Mas então como se sobe a produtividade? – é a pergunta que vem a seguir. Ora, aí é que reside o grande problema. A produtividade não se sobe de um momento para o outro, com um estalar de dedos, porque depende de muitos fatores, culturais e não culturais: hábitos de trabalho e competência dos trabalhadores, capacidade de organização, disciplina, qualidade das chefias, tecnologia utilizada, investimento, capital disponível, etc. 

Quando se fala em ‘baixa produtividade’, a direita tende a pôr a ‘culpa’ nos trabalhadores (faltas por tudo e por nada, excesso de ‘baixas’ por doença, desleixo, etc.), enquanto a esquerda responsabiliza os patrões, dizendo que estes pecam por falta de qualificações e de competência. É uma discussão estéril. Uns e outros, patrões e trabalhadores, são produtos do mesmo ambiente cultural. São peças de um mesmo sistema. Portanto, as culpas são sempre repartidas e não são propriamente culpas – são ‘características’, dizem em boa parte respeito àquilo a que antes se chamava ‘massa do sangue’ (e hoje se designa por ADN) ou ao estado de desenvolvimento do país. 

Algumas empresas multinacionais conseguem contornar este problema à custa de um grande esforço. 

Atente-se na Autoeuropa. Aí conseguem-se produtividades superiores, até mais elevadas do que as das suas congéneres noutras geografias. Mas como? O investimento é estrangeiro, há mais capital, a tecnologia é de ponta, os métodos de gestão são importados de fora, as regras também, os gestores são com frequência estrangeiros, há formação regular dos operários (por vezes também no estrangeiro). Trata-se portanto de uma ilha, impossível de replicar em larga escala.

Por aqui se vê como será difícil fazer subir a produtividade no país inteiro.

Mas isto acarreta um problema para os países como Portugal que se inserem num mercado aberto. Se os salários não podem ser altos, porque a produtividade é baixa, a mão-de-obra mais qualificada tende a emigrar.

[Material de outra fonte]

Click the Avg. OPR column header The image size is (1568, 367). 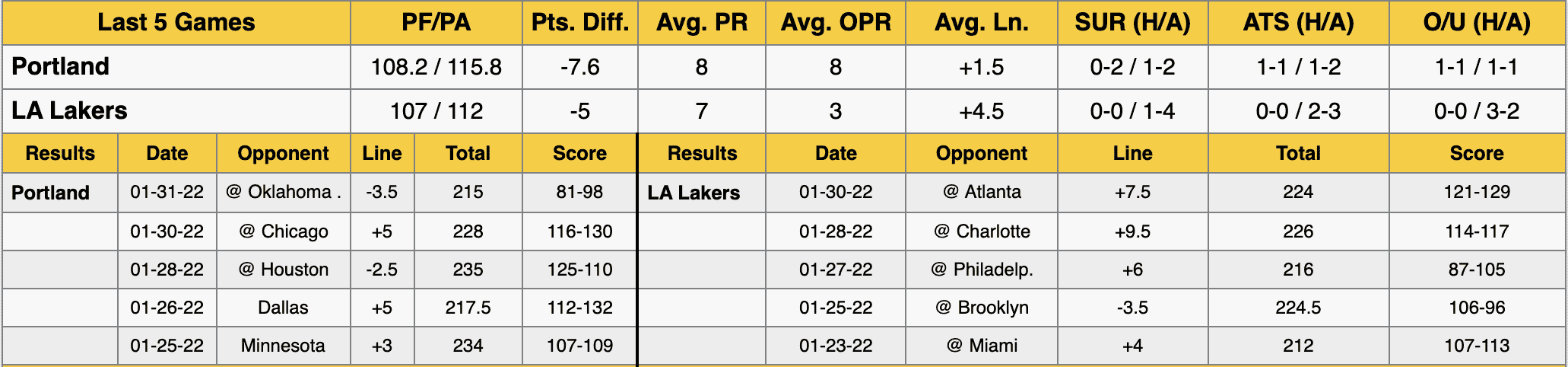(835, 23)
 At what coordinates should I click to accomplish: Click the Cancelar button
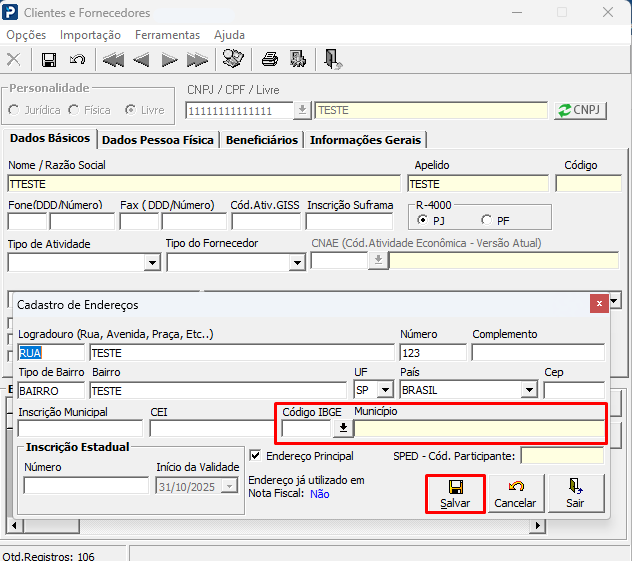tap(515, 493)
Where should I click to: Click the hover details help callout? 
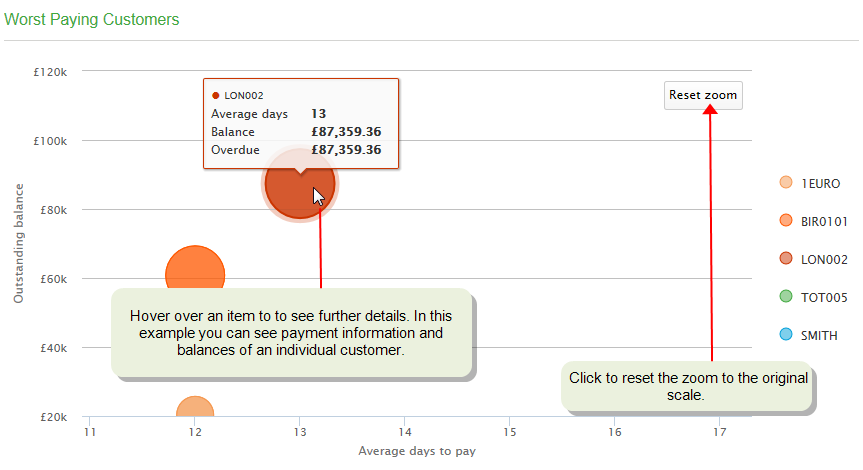(x=292, y=333)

Sendo o salário médio em Portugal metade do praticado em Espanha e quase um terço do da França e da Alemanha, a tentação de emigrar torna-se muito forte. 

Para contrariar esse fenómeno, algumas empresas sobem os salários. E isso gera desequilíbrios e desigualdades.

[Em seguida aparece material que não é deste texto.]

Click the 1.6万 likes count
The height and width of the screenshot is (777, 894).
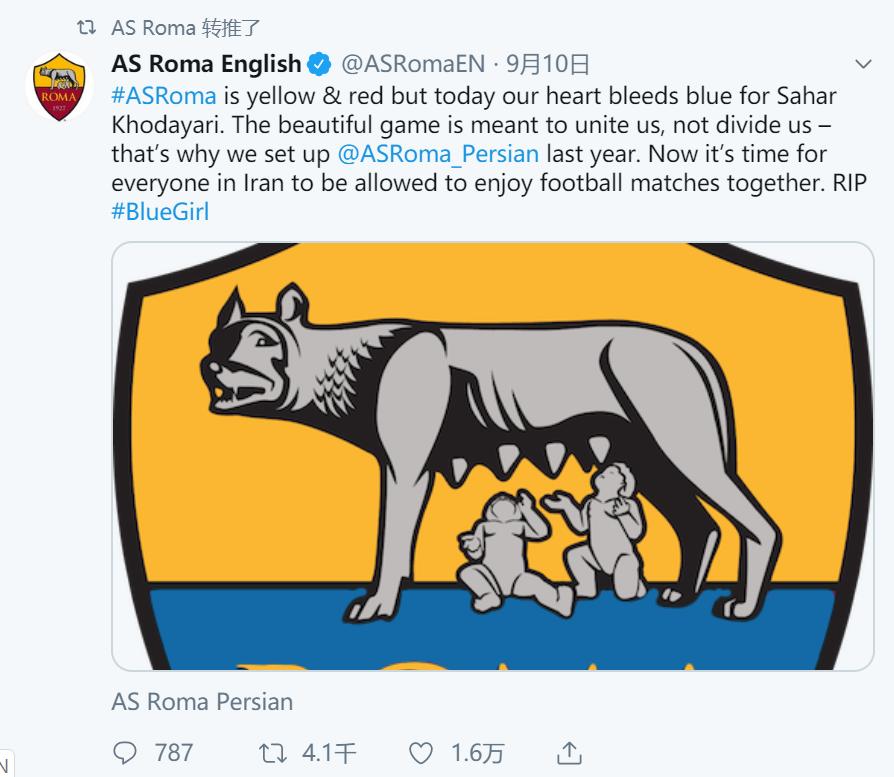[x=478, y=752]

Que, aliados às pressões dos sindicatos e dos partidos de esquerda, conduzem à tão estafada situação que já ouvimos tantas vezes: «Estamos a viver acima das nossas possibilidades». 

É o que está a acontecer neste momento. Se formos ver, todos os países de Leste que nos ultrapassaram nos últimos anos têm salários bem inferiores aos nossos.

Ainda os ecos da troika em Portugal não se dissiparam por completo e já peritos internacionais começam a antecipar a ocorrência de problemas financeiros graves nos países do Sul da Europa, dadas as dívidas astronómicas que estão a acumular. Dentro em breve, dizem, vai ter de haver transferências maciças de fundos do Norte para o Sul. Mas até quando as populações do Norte suportarão essa situação recorrente?

Por tudo isto, é uma irresponsabilidade os políticos falarem numa subida de salários. E como António Costa sabe de cor e salteado tudo o que aqui ficou escrito, quando acena com a subida do salário médio não está a ser sério. 

Neste momento, o discurso político honesto só pode ser um: temos de aumentar a nossa produtividade (ou a nossa ‘riqueza’, falando em termos mais corriqueiros) antes de pensarmos em aumentos salariais. Fazer o contrário conduzirá mais uma vez o país à bancarrota, com as consequências que já sobejamente conhecemos. 

Fala-se muitas vezes na direita populista. Mas será esta mais perigosa do que uma esquerda que promete aquilo que sabe não ser possível dar, semeando ilusões que conduzirão forçosamente à frustração e à revolta? Como deverá chamar-se a esta esquerda?